Rows from a dataset:
Start
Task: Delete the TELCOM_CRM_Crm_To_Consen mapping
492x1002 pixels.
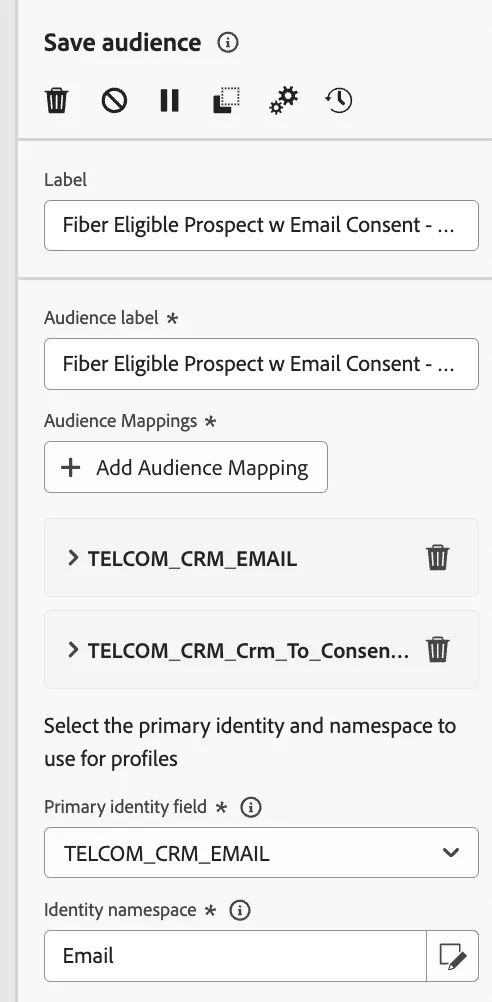Action: (x=438, y=650)
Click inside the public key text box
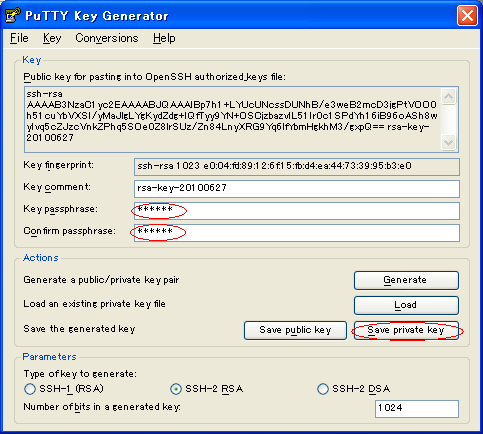Screen dimensions: 483x434 [x=232, y=119]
End
**Objective**: Convert every line of the rows above into a Markdown table with the columns "No." and "Text", skipping blank lines. Leave the pictures out of the table.

**Result for this exercise**:
| No. | Text |
|---|---|
| 1 | Task: Delete the TELCOM_CRM_Crm_To_Consen mapping |
| 2 | 492x1002 pixels. |
| 3 | Action: (x=438, y=650) |
| 4 | Click inside the public key text box |
| 5 | Screen dimensions: 483x434 [x=232, y=119] |